Anak-anak tentu gembira diperintahkan membolos oleh ayahnya sendiri. Kegembiraan itu juga ada di wajah Yani dan tanpa sengaja tangannya menyenggol sebotol parfum di meja. Minyak yang tumpah kemudian diraup dan diusapkan ke anak-anaknya satu per satu. Katanya kemudian, “Kalau ditanya darimana wanginya, katakan wanginya dari Bapak.” Amelia kadang merenung, apakah itu semacam pesan terakhir ayahnya?

Sebagai anak seorang perwira militer, Sugiarto juga merasakan kebanggaan seperti Amelia. Di tengah waktu yang terbatas karena sering bertugas menangani pemberontakan di daerah, ayahnya selalu menyempatkan diri memberi perhatian pada keluarga. Sikapnya tegas dan berwibawa. Setiap ada masalah di antara anak-anaknya, ayahnya akan mengadili setiap anak untuk ditanya alasannya. Bila ternyata bersalah, hukumannya adalah menulis. Menulis tentang apa saja. Bahkan kalau hasilnya bagus, malah diberi hadiah.

Setelah ayahnya menyerahkan diri dan diadili, pertemuan-pertemuan keluarga terakhir dilakukan di penjara. Meski cuma bertemu satu jam, prosesnya tidak gampang. Izinnya bisa berbulan-bulan dan harus bergiliran dengan seluruh anggota keluarga. Di saat-saat terakhir itulah Sugiarto menyaksikan ketegaran ayahnya sebagai seorang militer yang berjiwa pemimpin. Bahkan hingga Mahkamah Militer Luar Biasa menjatuhinya hukuman mati, ayahnya tampak tetap tenang.

Sugiarto ingat, 15 Mei 1970, sehari sebelum pelaksanaan eksekusi, seluruh keluarga berkumpul terahir kali dalam suasana hangat. Waktu yang diberikan lebih lama dari biasa, yaitu dua jam. Saat itu ayahnya memberi nasehat dengan memegang sebutir apel. Ia menyuruh anak-anaknya untuk memecahkannya dengan genggaman tangan. Tentu tidak berhasil. Setelah apel di potong-potong, gampang dipecahkan. “Kalau keluarga sudah terpecah belah, maka kalian akan gampang dihancurkan,” pesan terakhir Supardjo yang diingat betul anak-anaknya.

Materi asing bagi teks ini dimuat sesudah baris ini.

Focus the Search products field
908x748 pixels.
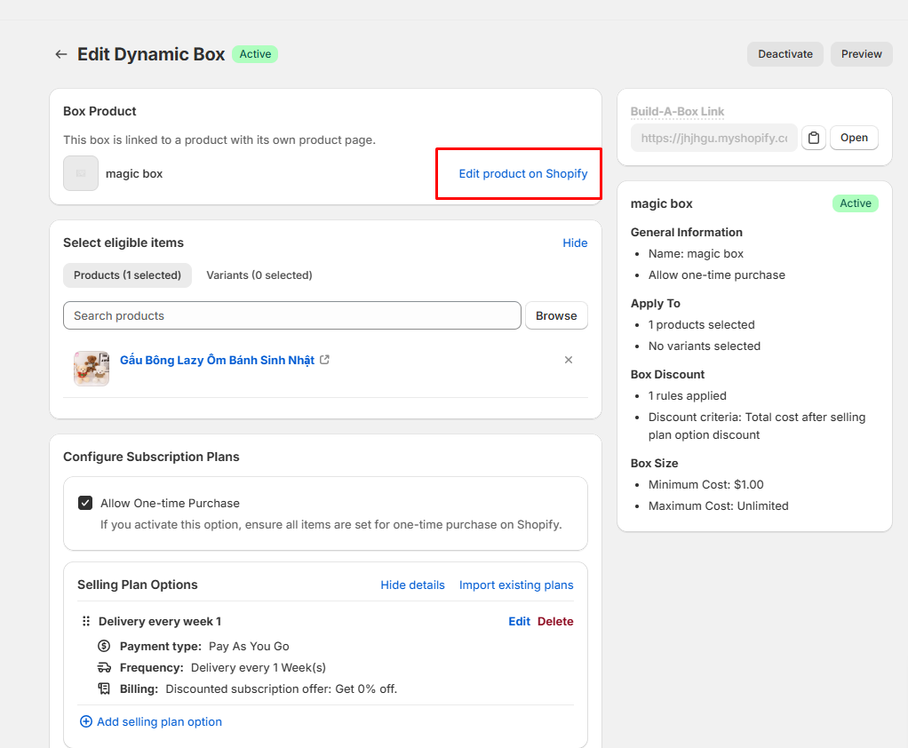point(291,315)
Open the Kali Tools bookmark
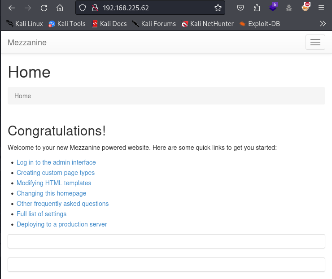 click(67, 24)
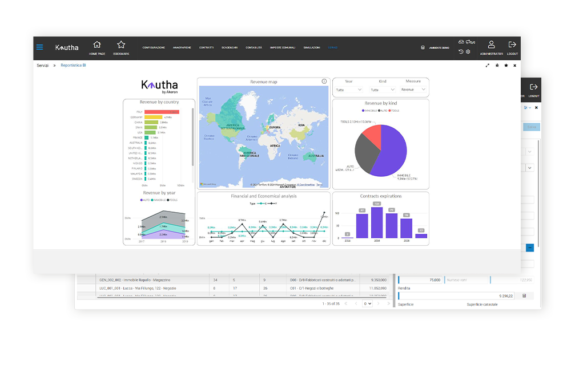Click the expand fullscreen icon beside breadcrumb
Image resolution: width=571 pixels, height=365 pixels.
point(487,66)
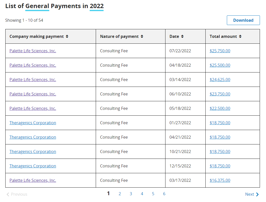Download the payments list
Image resolution: width=266 pixels, height=202 pixels.
(x=243, y=20)
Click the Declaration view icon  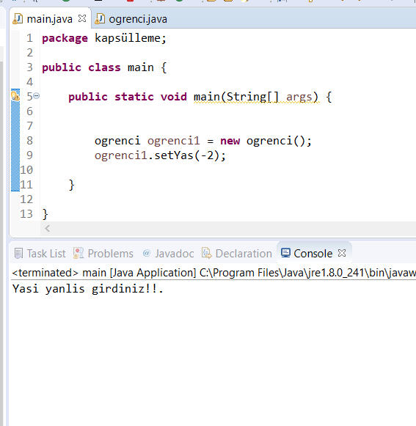[207, 253]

Semula Supardjo meminta agar eksekusi dilakukan dengan mata terbuka. Tapi setelah dibicarakan dengan keluarga, niat itu urung dilaksanakan. Saat itu Sugiarto sempat mengajukan permintaan terakhir, yaitu agar ayahnya mati secara gagah. Pagi-pagi sekali setelah pelaksanaan eksekusi, Mr. Suwadji, pengacara Supardjo datang untuk memberitahu keluarga. Ia juga khusus menemui Sugiarto. “Ayahmu matinya gagah,” katanya. Sugiarto bangga, meski hingga kini ia mengaku tidak pernah tahu di mana kubur ayahnya. “Tapi di mana pun jasad beliau, doa kita akan sampai juga,” kata pria berperawakan besar ini.

Karena masih kecil, tak banyak yang bisa diingat Ilham tentang sosok DN Aidit. Seingatnya, ayahnya adalah orang yang sibuk bekerja dan tenggelam dalam tumpukan buku di meja kerja. “Kalau ayah pulang kerja, yang dicari adalah anak-anaknya untuk diangkat tinggi-tinggi,” kata Ilham. Seperti Sugiarto, ia juga mengaku tidak mengetahui tempat pusara ayahnya. “Sebagai orang Timur, ada juga keinginan untuk mengurus kubur orangtua,” katanya pelan.